Growth velocity < 15 g/kg/d in the first 4 weeks (OR 3.8, p 0.010) and subsequent 4 weeks (OR 2.5, p 0.049) post-discharge were independently associated with growth failure (Table 4). Early post-natal growth has been positively associated with neurodevelopment outcomes among preterm infants [7, 10]. ESPHGAN recommends a growth velocity of 17-20 g/kg/d to prevent preterm infants from dropping off their centile lines [23] and a growth velocity of 16.2+/− 2.4 g/kg/d has been shown to be achievable for VLBW infants on full feeds of 200mls/kg/d once the birth weight has been recovered [18]. Despite being on full feeds; the majority 65.7% of our study infants had growth velocity < 15 g/kg/d (Table 4) between discharge and 4 weeks post-discharge. This finding can be explained by the accrued negative protein balance our study participants encounter since parenteral amino acids were not provided as enteral feeds were introduced during their hospital stay.

The majority of our study infants 59/111 (53.1%) had normal OFC at birth of these 17(28.8%) had OFC below the 10th centile by 12 weeks post-discharge while those who had OFC below 10th centile at birth 52/111(46.9%) by 12 weeks post-discharge 26 (50%) still had OFC <10th centile (Table 3).

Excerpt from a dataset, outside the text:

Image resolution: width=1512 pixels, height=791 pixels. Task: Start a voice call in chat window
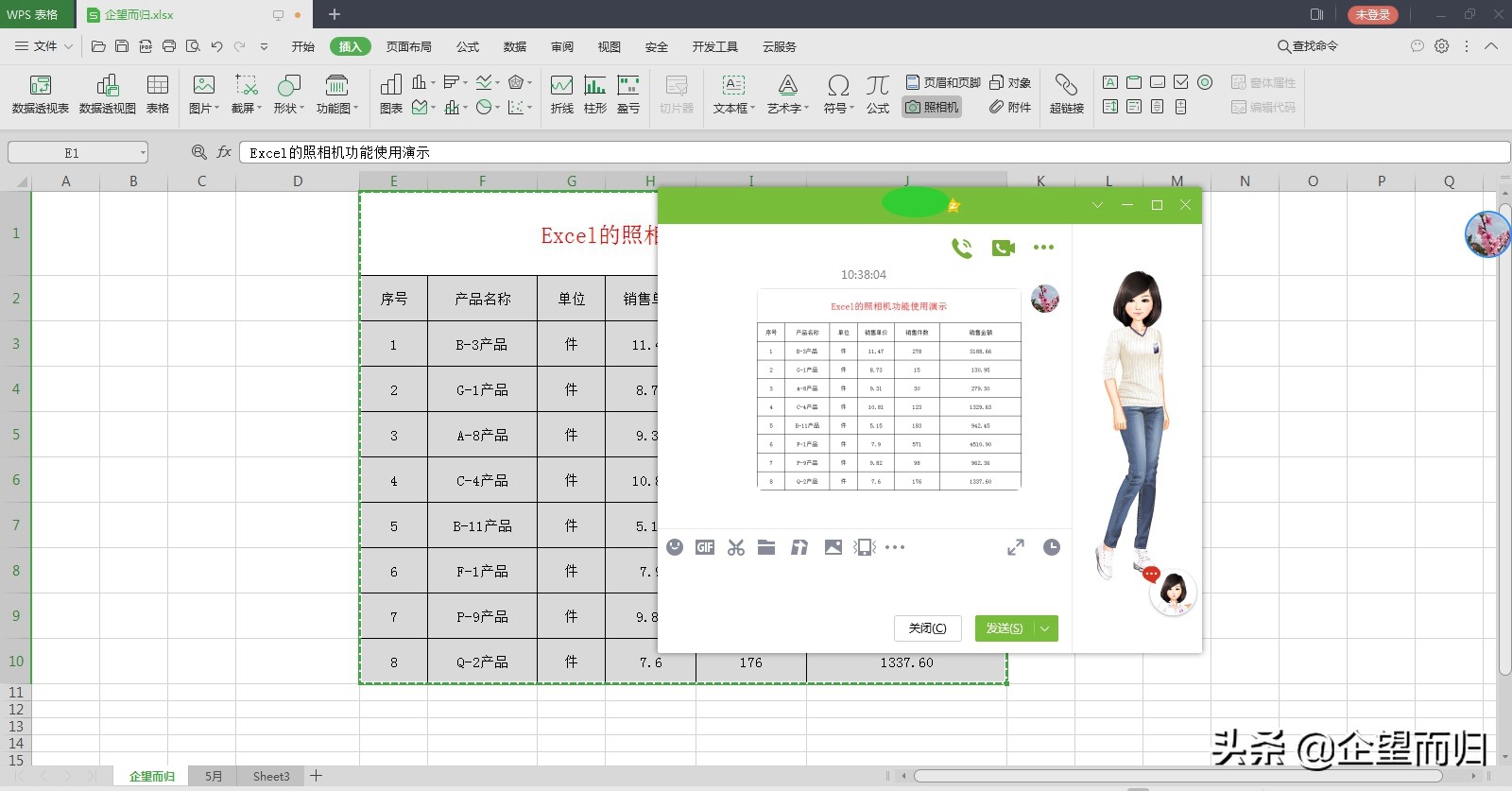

From Figs. 3 and 4 it is evident that OFC dropped off the centile lines but by 12 weeks post-discharge there seems to be a recovery of OFC compared to weight and length Figs. 1, 2, 5 and 6. Poor early post-natal head growth has been associated with adverse neurodevelopmental outcomes [9], this may imply a higher neurodevelopmental impairment for our study infants.

We noted both boys and girls drifted off their centile lines by 4 weeks post discharge (Figs. 1 and 2), by 8 weeks post discharge girls started recovering back to their appropriate centile line for PMA and by 12 weeks post discharge 32.8% of girls were above the 10th centile compared to 17% of boys (Table 3), similar trend is observed with length (Figs. 5 and 6) and by 12 weeks post discharge 39.6% of the girls had length above the 10th centile compared to 13.2% of boys (Table 3). These observations are contrary to what is expected as per intergrowth 21st charts [16] since boys are expected to attain higher anthropometric measurements compared to girls. This observation may be explained by the fact that more boys (47.1%) were symmetrically growth restricted at birth as compared to the girls (34.5%)(Table 3).

Slow birth weight recovery was observed with growth failure prevalent by 12 weeks post-discharge in the majority of VLBW infants in this study with more than a third having severe microcephaly. Enhanced early nutrition has been shown to ameliorate poor postnatal head growth a practice that LMIC should consider in the care of preterm VLBW infants to avert poor early head growth and improve long term neurodevelopmental outcome.

Conclusion

Growth velocity monitoring among preterm VLBW infants should be emphasized. The implication and interventions of this early growth failure needs to be explored.

Limitations

We could not ascertain accurately the volume of feeds the study infants received since some of them were breastfeeding as well as receiving top-up feeds by tube/cup. The duration KMC was as reported by the mothers and subject to recall bias.

Considering a large proportion of our study infants were SGA with 40.5% being symmetrically growth restricted and these infants showing higher tendency to growth failure, other intrinsic factor beyond this study for growth failure among this population cannot be excluded.

We did not analyze for factors associated with growth failure among SGA because of a small sample size and possibility of intrinsic factors for which our study was not design to identify.

What is known

Preterm very low birth weight infants are at risk for growth failure.

What this study adds

Early discharge with weight of less than 1500 g may results in slower birth weight recovery and high growth failure.